◆ **Given request**
Copy out the entries verbatim, starting at the line containing "The width and height of the screenshot is (1100, 619)." and ending with the line containing "click(590, 58)", both of those lines included.
———
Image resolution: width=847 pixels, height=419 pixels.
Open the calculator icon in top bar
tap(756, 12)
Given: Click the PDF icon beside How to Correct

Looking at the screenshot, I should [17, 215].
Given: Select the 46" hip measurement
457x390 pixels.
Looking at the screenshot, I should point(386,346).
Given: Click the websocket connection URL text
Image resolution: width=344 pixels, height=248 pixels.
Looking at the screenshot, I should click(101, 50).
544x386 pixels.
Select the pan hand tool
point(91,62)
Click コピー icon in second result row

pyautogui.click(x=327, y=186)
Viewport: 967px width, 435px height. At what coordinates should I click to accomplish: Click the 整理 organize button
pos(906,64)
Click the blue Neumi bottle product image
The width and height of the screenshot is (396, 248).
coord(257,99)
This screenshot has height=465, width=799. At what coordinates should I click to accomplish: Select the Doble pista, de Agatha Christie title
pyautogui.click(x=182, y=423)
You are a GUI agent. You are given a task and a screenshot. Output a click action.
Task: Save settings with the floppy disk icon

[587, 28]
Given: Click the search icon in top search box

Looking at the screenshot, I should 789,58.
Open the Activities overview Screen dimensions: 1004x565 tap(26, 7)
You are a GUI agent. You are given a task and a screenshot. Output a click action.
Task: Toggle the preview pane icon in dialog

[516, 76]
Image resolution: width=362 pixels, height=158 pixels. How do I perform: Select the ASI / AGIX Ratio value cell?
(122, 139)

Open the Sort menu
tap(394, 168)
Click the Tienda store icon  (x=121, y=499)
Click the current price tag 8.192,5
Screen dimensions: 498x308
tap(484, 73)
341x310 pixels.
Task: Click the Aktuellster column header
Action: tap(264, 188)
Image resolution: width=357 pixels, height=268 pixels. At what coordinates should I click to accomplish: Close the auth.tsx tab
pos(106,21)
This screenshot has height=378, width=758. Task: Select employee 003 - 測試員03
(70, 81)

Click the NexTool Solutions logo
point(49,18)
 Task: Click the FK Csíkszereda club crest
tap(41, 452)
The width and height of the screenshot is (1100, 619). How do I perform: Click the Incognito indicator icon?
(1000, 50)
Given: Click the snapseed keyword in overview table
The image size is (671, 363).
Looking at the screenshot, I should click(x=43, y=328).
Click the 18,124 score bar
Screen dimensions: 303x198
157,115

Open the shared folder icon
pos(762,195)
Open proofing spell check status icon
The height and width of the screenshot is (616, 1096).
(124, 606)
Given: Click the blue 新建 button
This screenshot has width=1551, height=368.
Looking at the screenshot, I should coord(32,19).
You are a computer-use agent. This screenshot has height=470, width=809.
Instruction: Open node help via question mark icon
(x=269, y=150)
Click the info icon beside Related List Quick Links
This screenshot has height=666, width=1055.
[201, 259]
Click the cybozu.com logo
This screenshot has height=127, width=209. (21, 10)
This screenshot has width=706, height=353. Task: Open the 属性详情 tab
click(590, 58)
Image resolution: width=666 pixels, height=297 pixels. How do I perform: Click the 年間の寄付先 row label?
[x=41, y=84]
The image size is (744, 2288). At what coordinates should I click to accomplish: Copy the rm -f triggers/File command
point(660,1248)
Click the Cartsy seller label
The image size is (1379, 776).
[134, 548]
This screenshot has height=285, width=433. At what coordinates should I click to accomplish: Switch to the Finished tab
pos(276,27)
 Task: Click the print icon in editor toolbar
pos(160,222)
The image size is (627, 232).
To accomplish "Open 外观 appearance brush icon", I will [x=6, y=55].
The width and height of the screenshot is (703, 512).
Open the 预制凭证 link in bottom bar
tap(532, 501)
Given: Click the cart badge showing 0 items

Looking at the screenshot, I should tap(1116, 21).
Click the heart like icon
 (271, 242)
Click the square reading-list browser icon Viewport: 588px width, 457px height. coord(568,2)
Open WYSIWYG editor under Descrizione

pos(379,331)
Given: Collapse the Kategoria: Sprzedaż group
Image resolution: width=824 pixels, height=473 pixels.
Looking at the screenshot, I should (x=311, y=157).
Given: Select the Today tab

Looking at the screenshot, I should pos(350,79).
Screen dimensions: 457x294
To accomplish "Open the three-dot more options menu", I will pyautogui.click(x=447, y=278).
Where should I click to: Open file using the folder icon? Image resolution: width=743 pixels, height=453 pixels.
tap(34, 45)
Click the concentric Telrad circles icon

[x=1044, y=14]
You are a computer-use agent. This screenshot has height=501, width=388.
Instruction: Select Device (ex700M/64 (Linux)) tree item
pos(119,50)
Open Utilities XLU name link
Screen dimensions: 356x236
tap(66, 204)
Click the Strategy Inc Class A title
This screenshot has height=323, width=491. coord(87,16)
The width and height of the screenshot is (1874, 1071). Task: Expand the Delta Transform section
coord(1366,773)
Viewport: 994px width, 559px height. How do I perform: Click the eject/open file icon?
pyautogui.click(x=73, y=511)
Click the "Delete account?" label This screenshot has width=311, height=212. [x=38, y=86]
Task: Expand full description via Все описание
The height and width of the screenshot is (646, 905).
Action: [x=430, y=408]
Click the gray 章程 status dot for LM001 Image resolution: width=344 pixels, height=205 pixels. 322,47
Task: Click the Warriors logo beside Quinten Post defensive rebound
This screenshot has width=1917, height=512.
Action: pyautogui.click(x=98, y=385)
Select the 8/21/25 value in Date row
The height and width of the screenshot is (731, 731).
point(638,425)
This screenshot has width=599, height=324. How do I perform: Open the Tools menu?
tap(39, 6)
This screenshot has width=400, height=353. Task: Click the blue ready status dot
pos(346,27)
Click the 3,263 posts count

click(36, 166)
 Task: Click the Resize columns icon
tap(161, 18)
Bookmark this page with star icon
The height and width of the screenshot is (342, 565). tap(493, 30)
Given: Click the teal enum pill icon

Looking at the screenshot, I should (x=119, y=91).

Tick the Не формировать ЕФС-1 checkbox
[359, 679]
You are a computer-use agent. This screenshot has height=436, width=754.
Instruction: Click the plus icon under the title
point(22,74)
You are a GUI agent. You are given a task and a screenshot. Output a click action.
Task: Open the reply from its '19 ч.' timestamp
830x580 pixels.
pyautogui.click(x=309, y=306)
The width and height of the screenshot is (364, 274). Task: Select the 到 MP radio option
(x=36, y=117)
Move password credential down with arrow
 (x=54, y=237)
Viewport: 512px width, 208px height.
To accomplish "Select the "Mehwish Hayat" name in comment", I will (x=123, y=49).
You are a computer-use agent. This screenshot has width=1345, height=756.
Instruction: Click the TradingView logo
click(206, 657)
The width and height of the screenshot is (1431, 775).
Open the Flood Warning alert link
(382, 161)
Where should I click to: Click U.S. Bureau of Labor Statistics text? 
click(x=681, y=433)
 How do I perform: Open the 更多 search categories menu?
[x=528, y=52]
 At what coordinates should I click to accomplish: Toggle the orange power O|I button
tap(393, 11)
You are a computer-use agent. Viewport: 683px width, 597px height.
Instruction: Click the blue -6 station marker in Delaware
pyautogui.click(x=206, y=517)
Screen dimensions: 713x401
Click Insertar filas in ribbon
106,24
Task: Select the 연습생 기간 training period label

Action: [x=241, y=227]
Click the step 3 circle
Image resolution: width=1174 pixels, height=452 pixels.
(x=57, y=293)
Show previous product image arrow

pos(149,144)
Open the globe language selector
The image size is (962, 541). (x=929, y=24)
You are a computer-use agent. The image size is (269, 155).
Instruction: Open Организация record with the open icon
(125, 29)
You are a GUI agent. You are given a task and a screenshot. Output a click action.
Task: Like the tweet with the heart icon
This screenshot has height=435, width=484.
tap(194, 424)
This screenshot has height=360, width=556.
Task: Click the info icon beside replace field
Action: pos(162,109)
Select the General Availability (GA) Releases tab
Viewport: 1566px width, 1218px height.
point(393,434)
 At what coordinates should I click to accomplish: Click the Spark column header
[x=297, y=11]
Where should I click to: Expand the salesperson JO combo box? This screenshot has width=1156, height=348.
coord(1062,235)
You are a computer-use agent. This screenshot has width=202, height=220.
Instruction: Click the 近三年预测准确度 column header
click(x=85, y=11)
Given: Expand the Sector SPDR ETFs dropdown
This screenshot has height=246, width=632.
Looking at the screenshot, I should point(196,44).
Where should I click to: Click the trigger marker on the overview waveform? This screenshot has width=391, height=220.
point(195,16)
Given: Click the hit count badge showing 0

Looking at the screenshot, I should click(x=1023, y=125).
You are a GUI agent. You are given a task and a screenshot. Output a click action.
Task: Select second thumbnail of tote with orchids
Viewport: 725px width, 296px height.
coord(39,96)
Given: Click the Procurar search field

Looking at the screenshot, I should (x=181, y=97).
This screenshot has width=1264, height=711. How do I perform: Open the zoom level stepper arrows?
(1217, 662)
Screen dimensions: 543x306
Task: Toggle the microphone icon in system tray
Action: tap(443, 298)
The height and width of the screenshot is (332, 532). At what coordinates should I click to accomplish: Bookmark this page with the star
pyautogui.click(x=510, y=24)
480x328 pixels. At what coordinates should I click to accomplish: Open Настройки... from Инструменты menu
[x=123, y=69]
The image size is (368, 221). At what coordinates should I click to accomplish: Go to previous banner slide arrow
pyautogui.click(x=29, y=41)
———
◆ **Worked answer**
The width and height of the screenshot is (1100, 619). How do I perform: Click the Incognito indicator icon?
(1000, 50)
Given: Click the snapseed keyword in overview table
The image size is (671, 363).
Looking at the screenshot, I should click(x=43, y=328).
Click the 18,124 score bar
Screen dimensions: 303x198
157,115

Open the shared folder icon
pos(762,195)
Open proofing spell check status icon
The height and width of the screenshot is (616, 1096).
(124, 606)
Given: Click the blue 新建 button
This screenshot has width=1551, height=368.
Looking at the screenshot, I should coord(32,19).
You are a computer-use agent. This screenshot has height=470, width=809.
Instruction: Open node help via question mark icon
(x=269, y=150)
Click the info icon beside Related List Quick Links
This screenshot has height=666, width=1055.
[201, 259]
Click the cybozu.com logo
This screenshot has height=127, width=209. (21, 10)
This screenshot has width=706, height=353. Task: Open the 属性详情 tab
click(590, 58)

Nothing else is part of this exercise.